Exercise task
Copy out the data word for word, starting at the very beginning and ending with the line that contains "Looking at the screenshot, I should 201,332.", with both ends included. Leave the pictures out of your answer.

Information shown
------------------------

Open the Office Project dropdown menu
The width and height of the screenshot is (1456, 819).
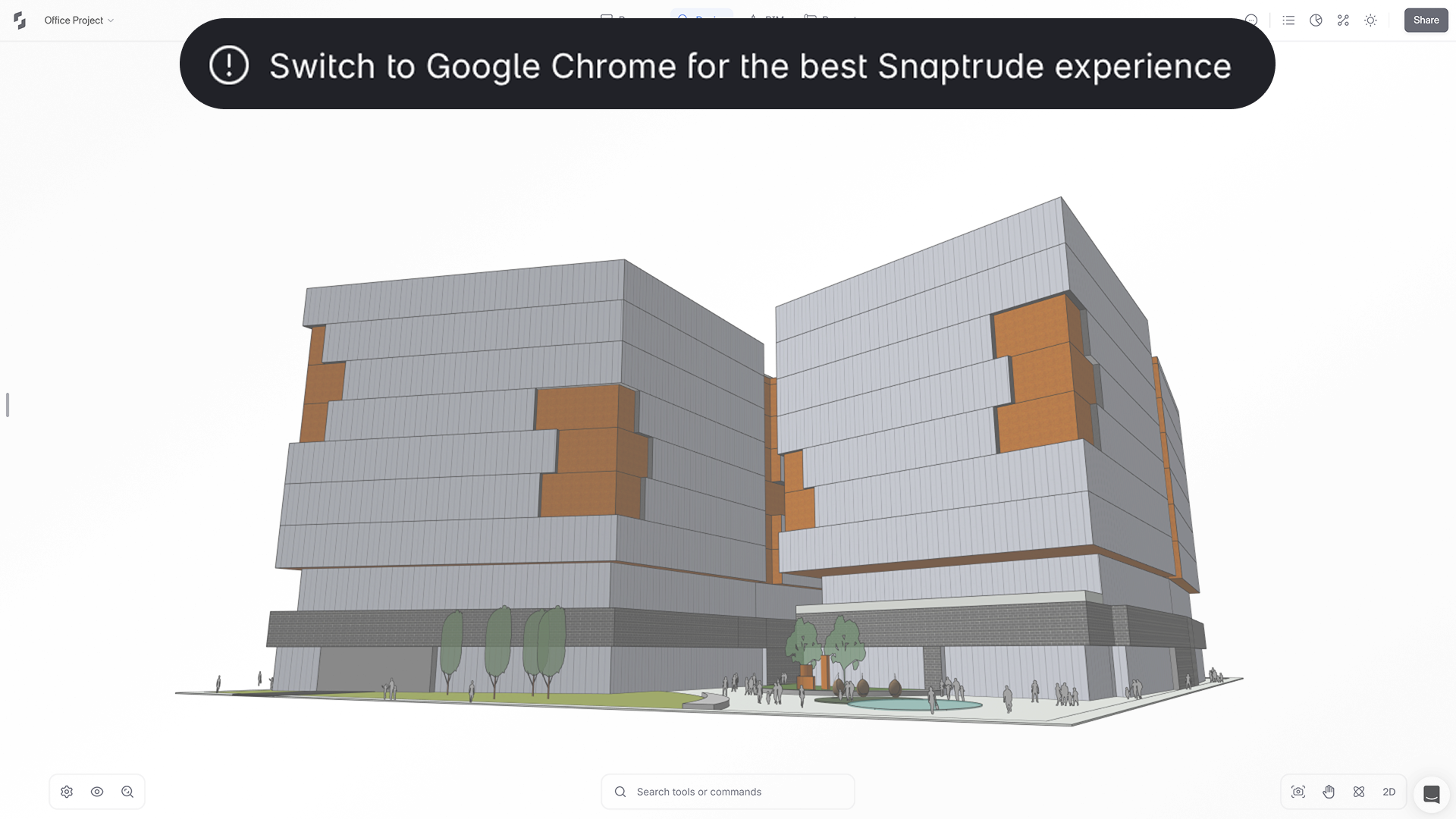coord(79,20)
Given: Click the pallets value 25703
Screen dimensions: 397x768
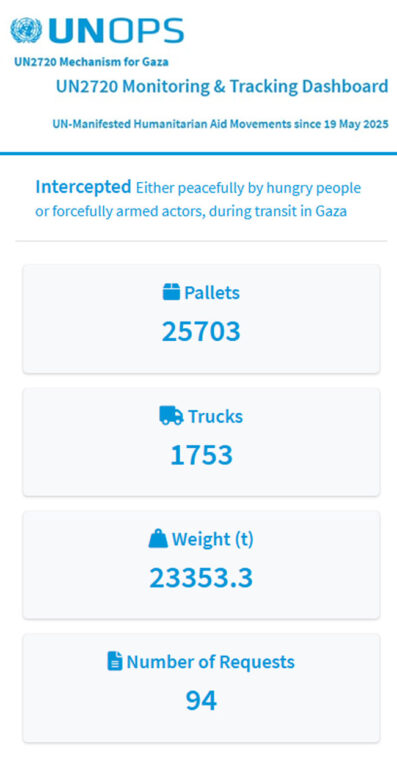Looking at the screenshot, I should 201,332.
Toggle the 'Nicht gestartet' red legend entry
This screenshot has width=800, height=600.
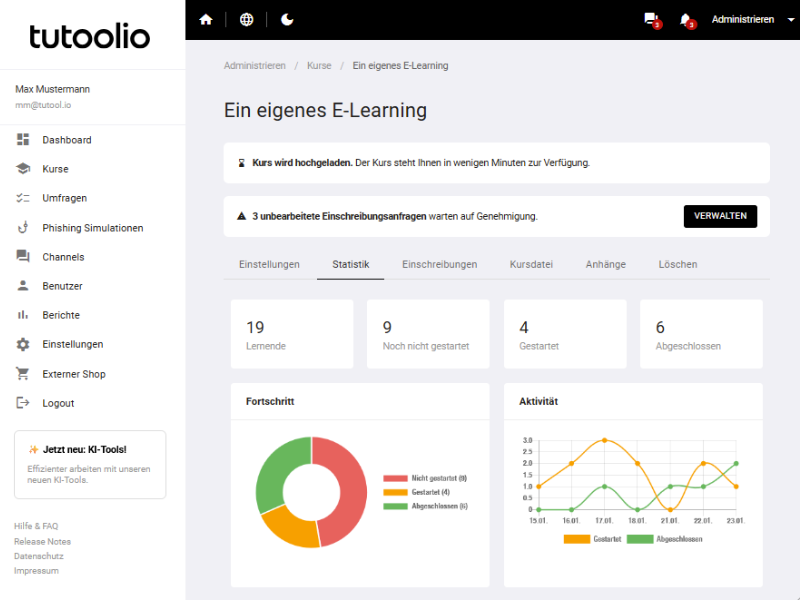tap(425, 478)
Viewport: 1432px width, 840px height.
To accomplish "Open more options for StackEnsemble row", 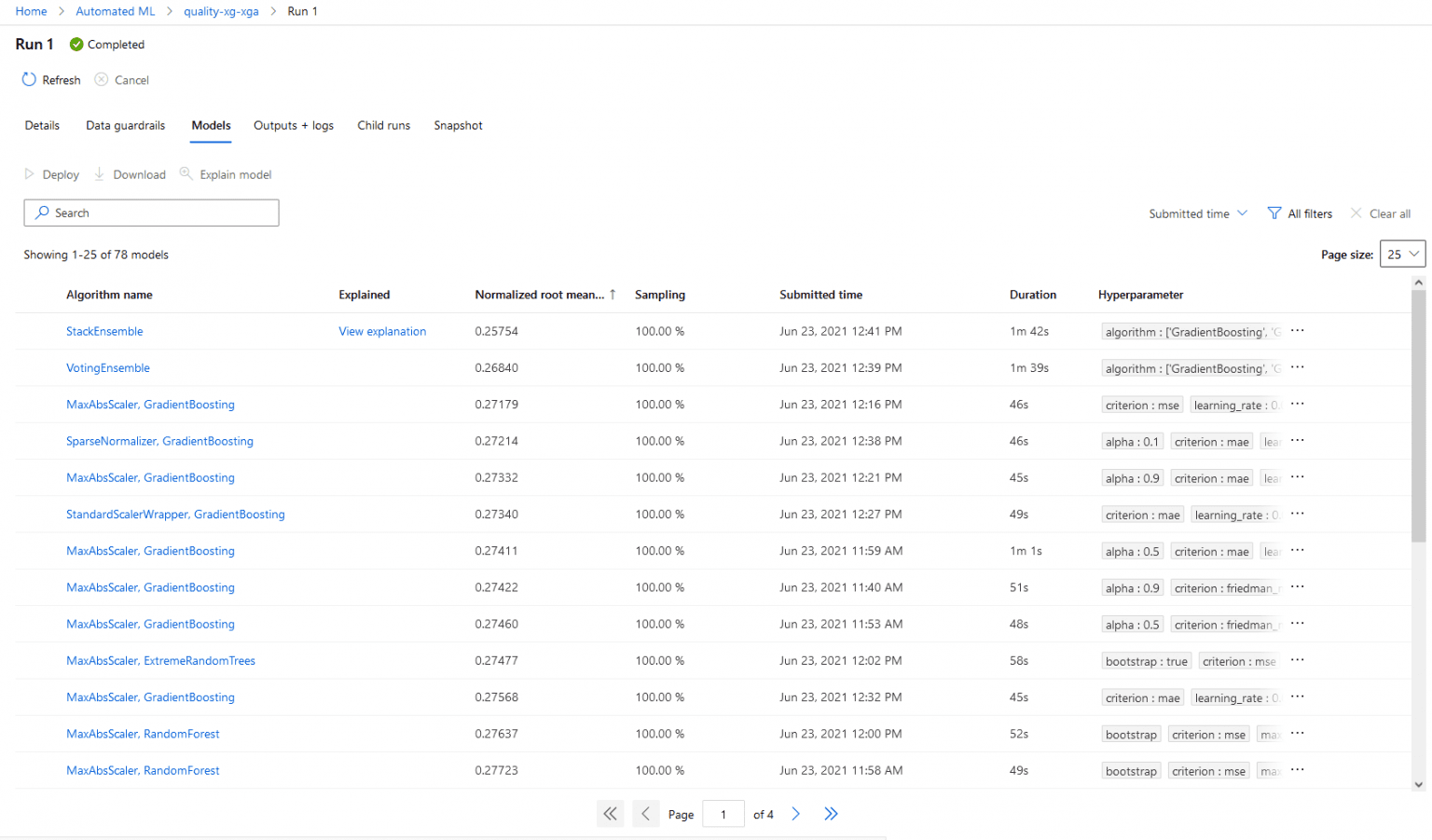I will pyautogui.click(x=1297, y=331).
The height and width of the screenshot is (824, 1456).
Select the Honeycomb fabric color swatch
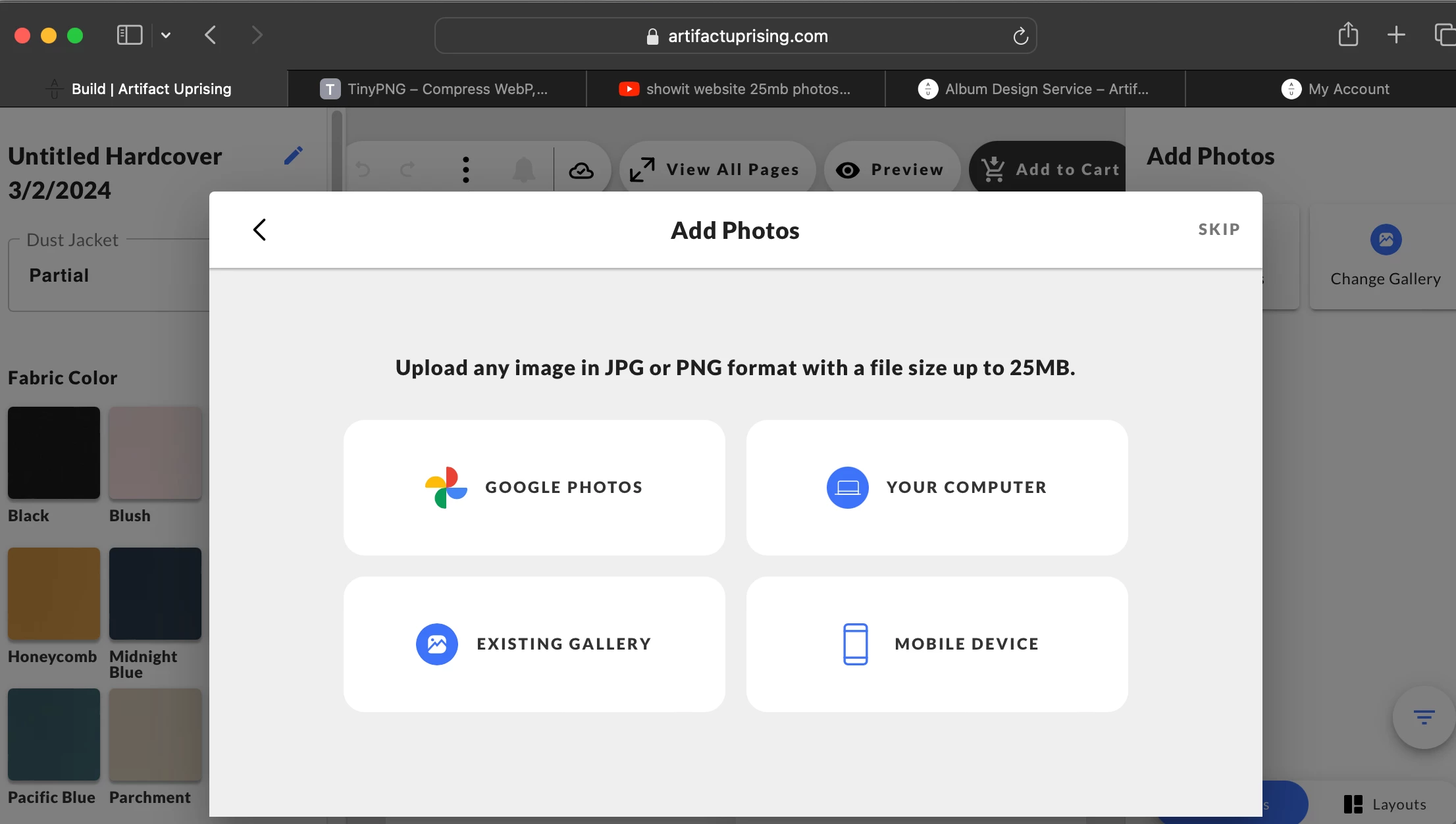(54, 594)
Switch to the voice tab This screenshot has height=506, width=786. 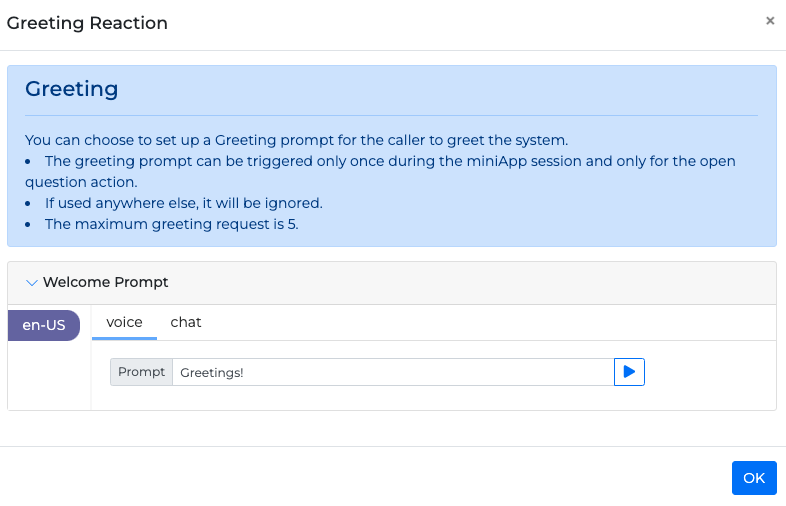pyautogui.click(x=124, y=322)
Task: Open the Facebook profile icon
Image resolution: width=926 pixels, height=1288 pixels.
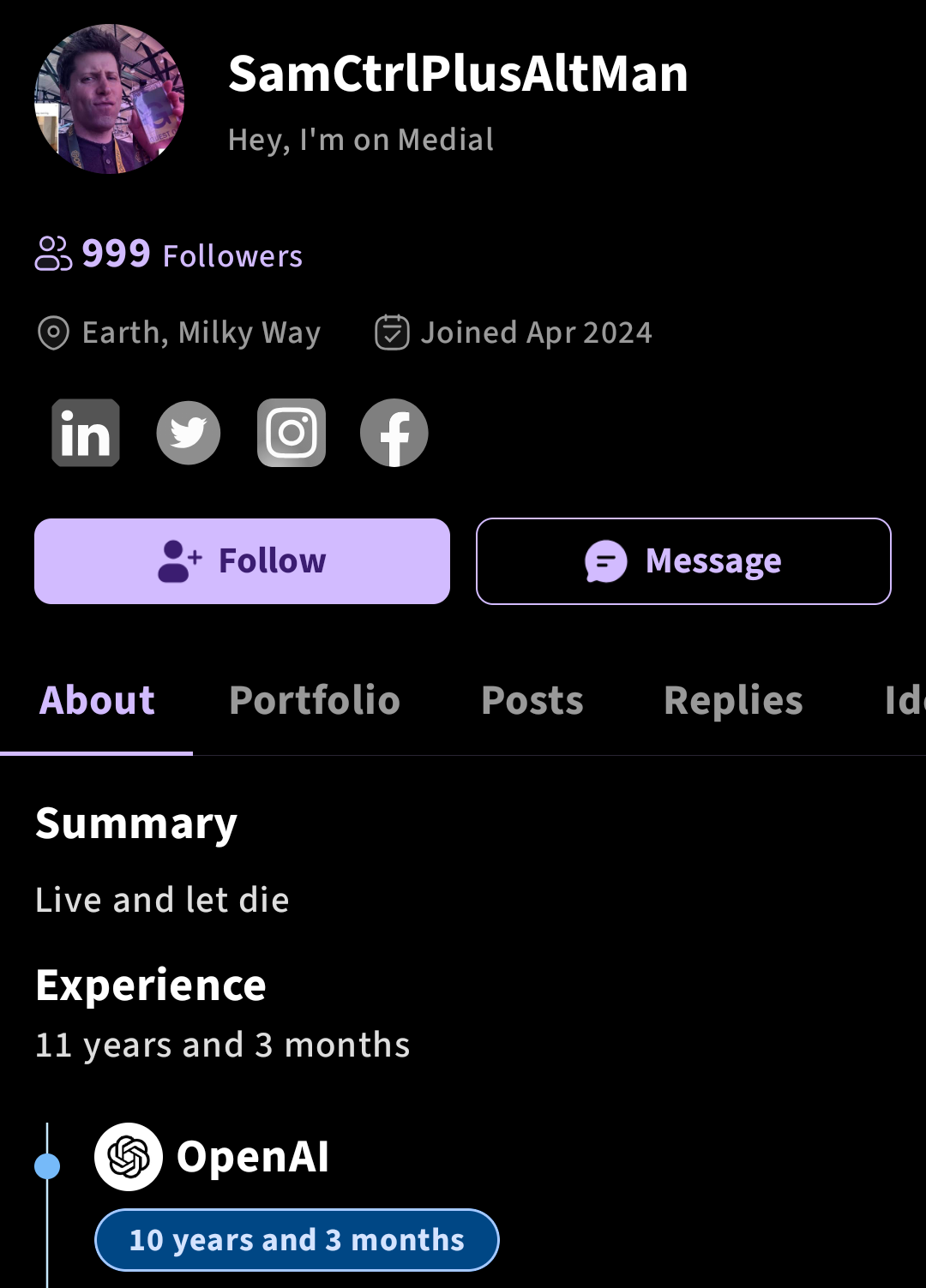Action: (394, 433)
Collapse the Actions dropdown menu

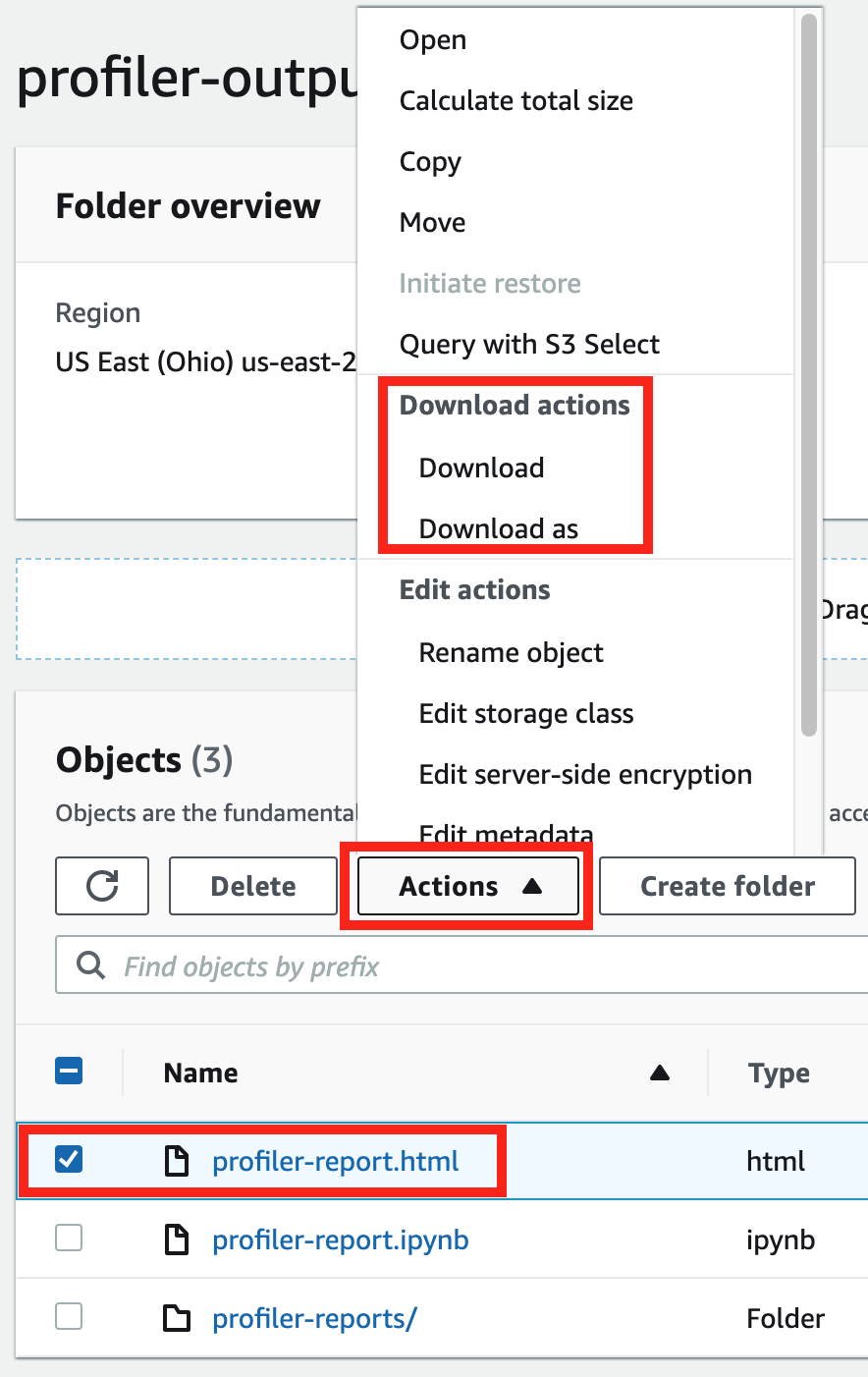tap(468, 886)
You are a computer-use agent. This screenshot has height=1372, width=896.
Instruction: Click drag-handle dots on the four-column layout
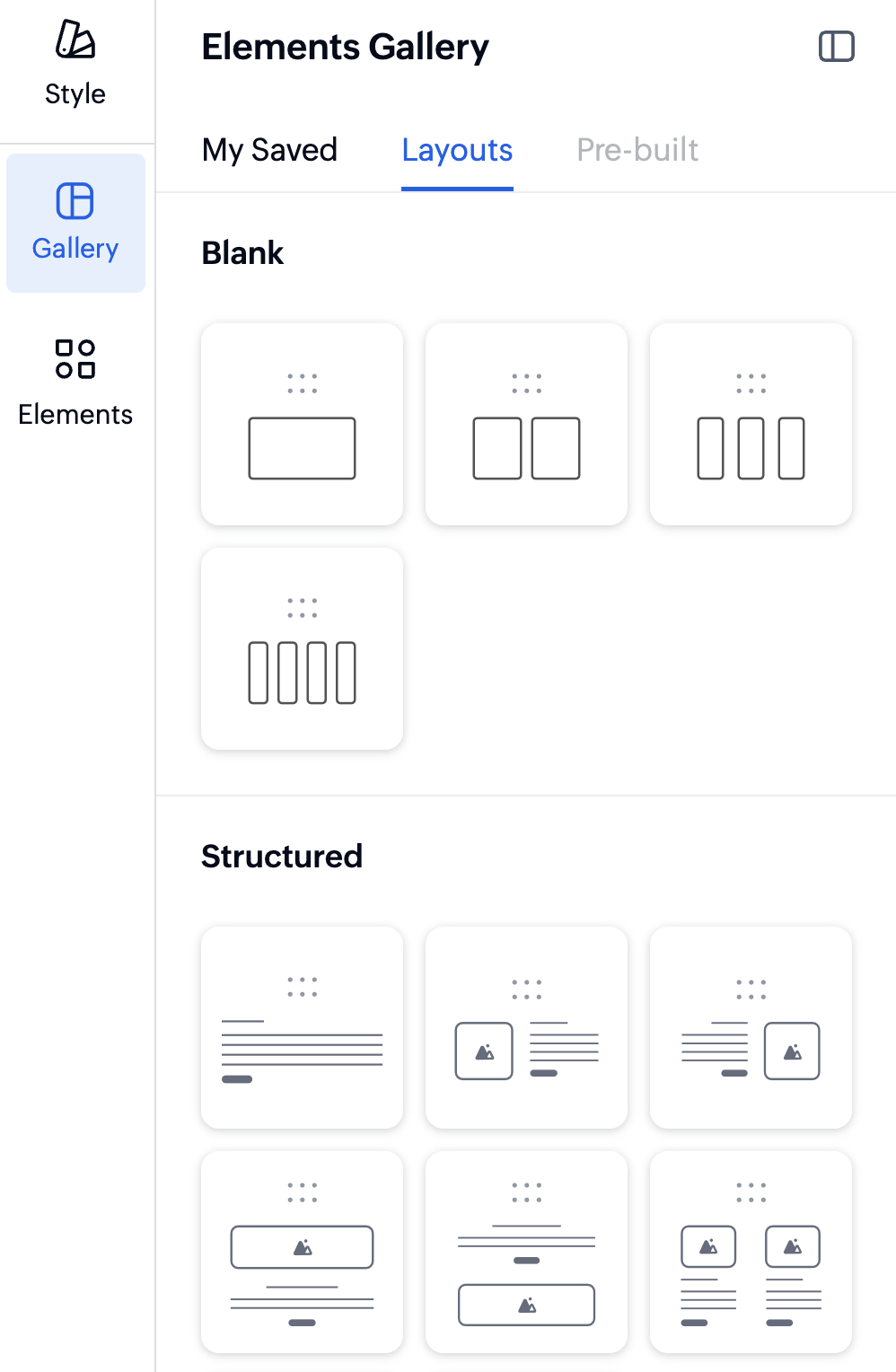302,608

------------------------

Solution to this exercise
Open the Office Project dropdown menu
The width and height of the screenshot is (1456, 819).
coord(79,20)
Given: Click the pallets value 25703
Screen dimensions: 397x768
Looking at the screenshot, I should 201,332.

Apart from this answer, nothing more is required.